Zijn vader had hem 14 dagen geleden afgezet. Hij begon aan een nieuw hoofdstuk. Nieuwe opleiding om daarna weer in een andere job te vliegen. Het was niet eenvoudig, want als programmeur lagen de goedkopere werkkrachten op de loer.
Niet veel later kwamen de berichtjes binnen: er was azijn vermist in de keuken, en wijn. Of ze hem even kon aanspreken? Het telefoontje was wat onwennig en verward, maar het was een misverstand? Hij drukte het haar op het hard. Zijn ouders hadden hem zoveel spullen meegegeven dat hij niet goed wist wat van hem was en wat niet. Hij zou het terugbetalen en het zou niet meer gebeuren.
Maar dat bleek gelogen. Enkele dagen later kwam het relaas pas echt op gang: Hij dwaalde ’s nachts door het huis, de kasten doorzoekend. Wat hij juist zocht was onduidelijk. Hij was meer stoned of dronken dan bij zijn positieven en zijn kleur verraadde dat dit geen uitzondering was. Glasscherven waren stille getuigen van zijn strooptocht waarbij vervolgens ook melk, fruitsap en de currypasta verdween. Niets groots, maar het vertrouwen in hem was weg.

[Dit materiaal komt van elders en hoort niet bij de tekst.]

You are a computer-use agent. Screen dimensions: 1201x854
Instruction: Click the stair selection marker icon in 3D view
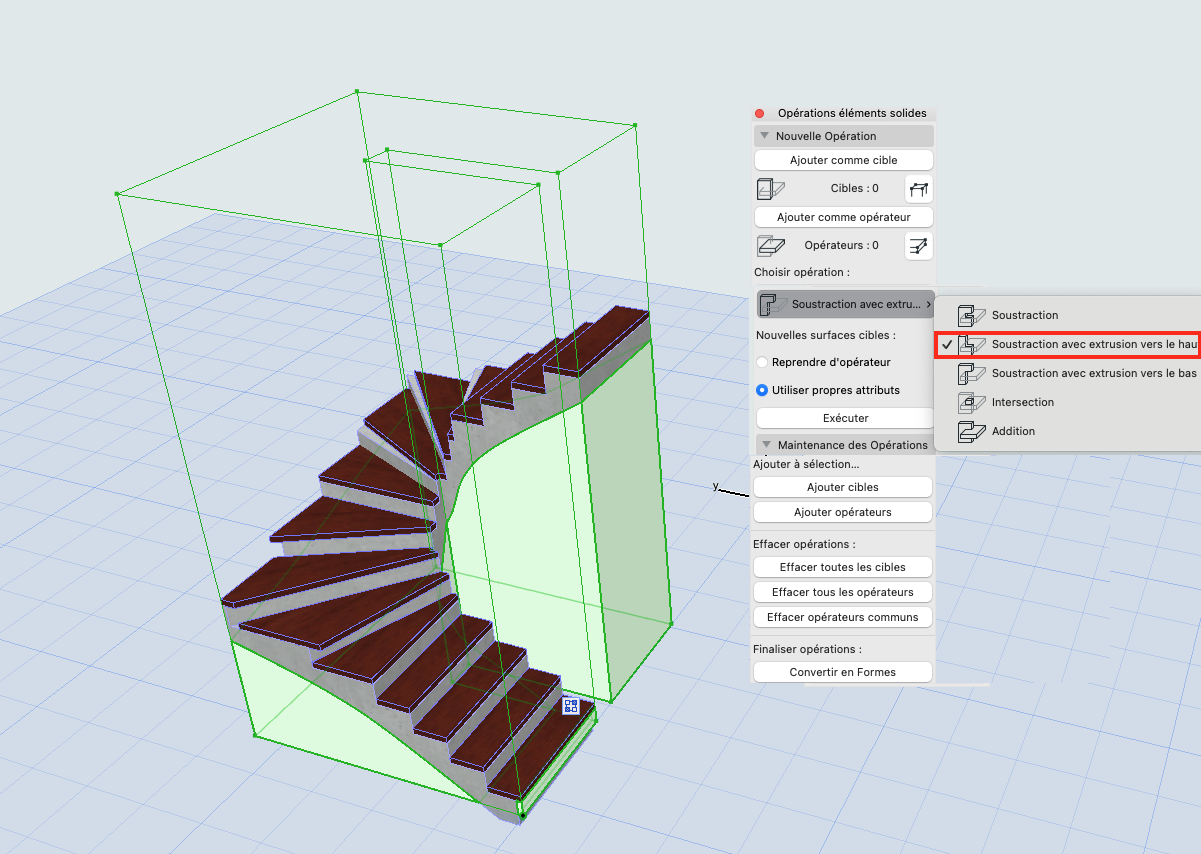(571, 706)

En dus moest hij vertrekken. De woorden kwamen als een mokerslag binnen en de tranen rolden over zijn wangen. “Geef me nog een kans, het zal niet gebeuren,” smeekte hij. Maar zijn eerdere beweringen en zijn vage verklaringen voor zijn gedrag, gaven aan dat het probleem veel dieper zat. Hij had hulp nodig.
Zijn vader klonk moedeloos aan de telefoon. Hij was niet verbaasd, maar voelde zich machteloos om stappen te ondernemen. Nu in elk geval niet. Margo zorgde voor een hotel. Een warm bed, ontbijt, … een plek om te blijven voor enkele dagen. Het eten dat ze hem wilde meegeven weigerde hij. Hij zou zijn plan wel trekken.
In de auto en bij het opruimen van zijn kamer kwamen de puzzelstukjes naar boven. Van arbeidsongeschikt over opname in het ziekenhuis tot dakloos. Hij leek een vogel voor de kat.
Ze wilde hem zo graag een dikke knuffel geven, een warm bad, structuur en een reden om voor te leven. Haar handen voelden leeg. En alles wat ze écht kon doen, was hem doorverwijzen naar een instantie waar hij wel geholpen kon worden. Zodat hij – eens hij zelf een hulpvraag zou hebben – zijn plekje zou kunnen vinden.
Ze stopte zijn vuile kleren in de wasmachine en wenste dat hij ooit de warme huiselijkheid kon vinden van een plek waar zijn was met evenveel warmte zou gedaan worden. Een plek die hij zijn ‘thuis’ zou kunnen noemen.